_Stored data_.
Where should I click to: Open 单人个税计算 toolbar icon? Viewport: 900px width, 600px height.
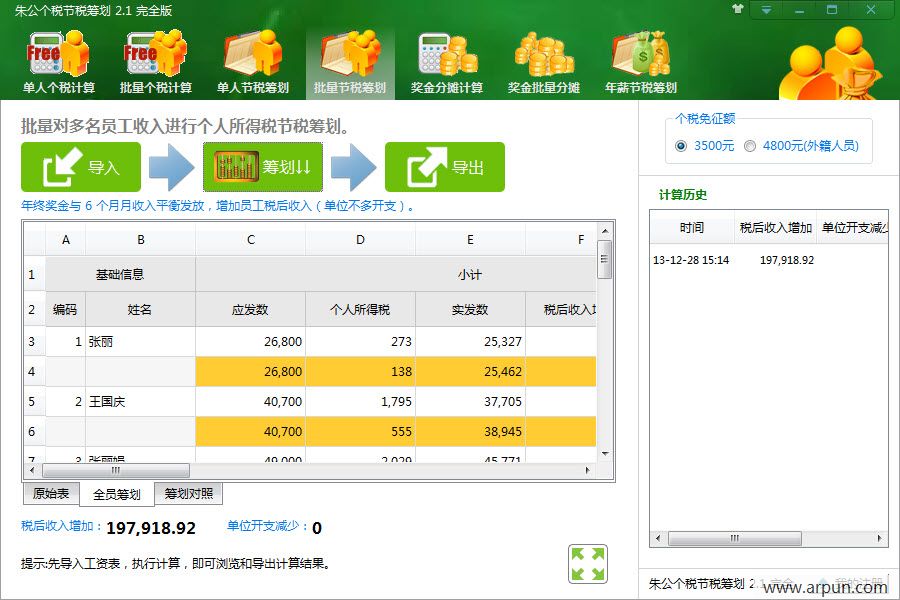pos(59,60)
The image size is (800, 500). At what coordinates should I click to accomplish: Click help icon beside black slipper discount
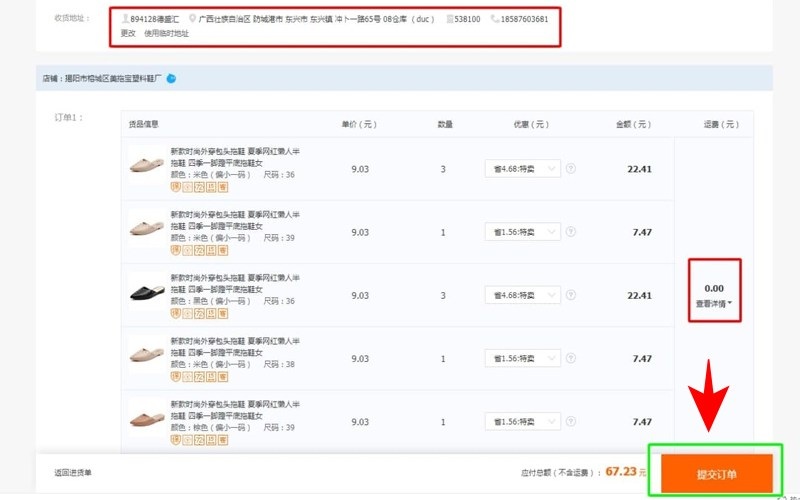(571, 295)
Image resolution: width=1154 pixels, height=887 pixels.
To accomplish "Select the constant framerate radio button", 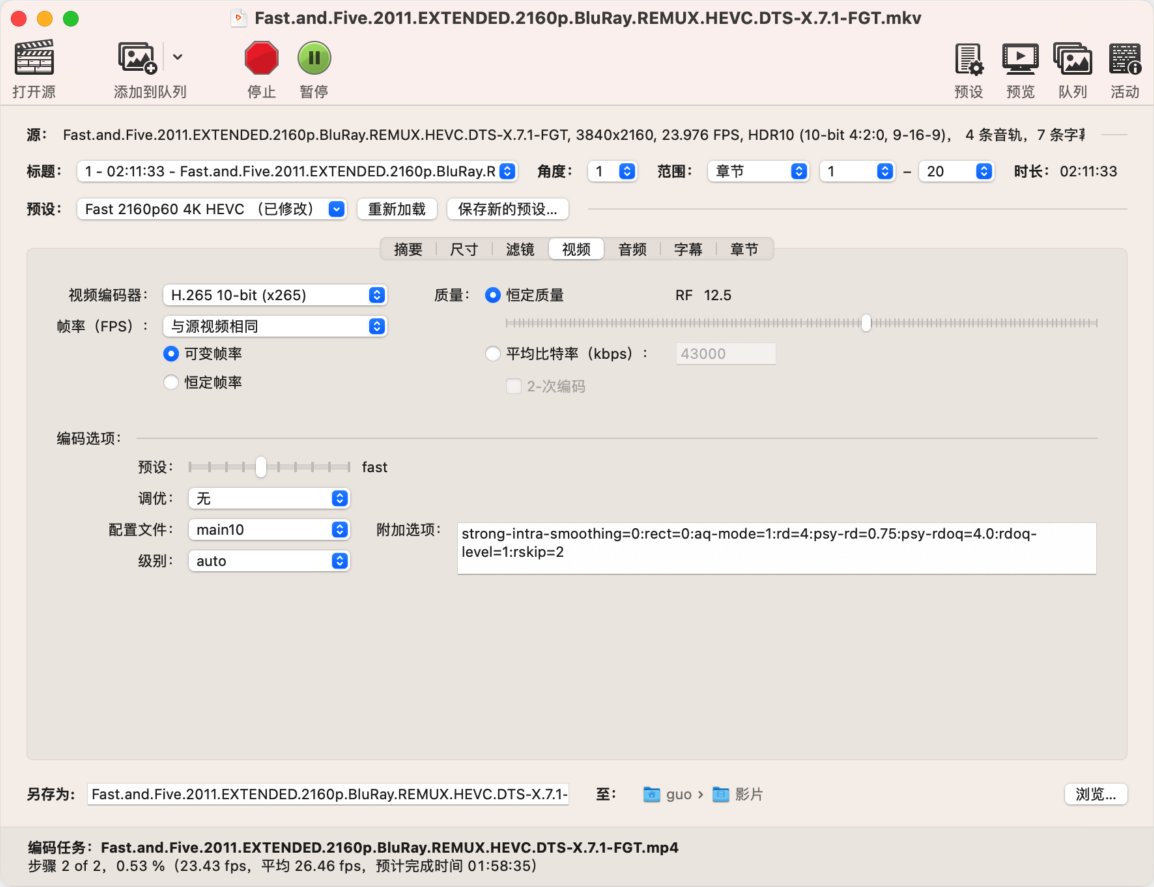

_What is asked_. Please convert the listing above into a Markdown table with the columns Row and Line, one numbered row per line, skipping blank lines and leaving out the pictures.

_Answer_.
| Row | Line |
|---|---|
| 1 | Where should I click to: Open 单人个税计算 toolbar icon? Viewport: 900px width, 600px height. |
| 2 | pos(59,60) |
| 3 | The image size is (800, 500). At what coordinates should I click to accomplish: Click help icon beside black slipper discount |
| 4 | (571, 295) |
| 5 | Image resolution: width=1154 pixels, height=887 pixels. |
| 6 | To accomplish "Select the constant framerate radio button",  |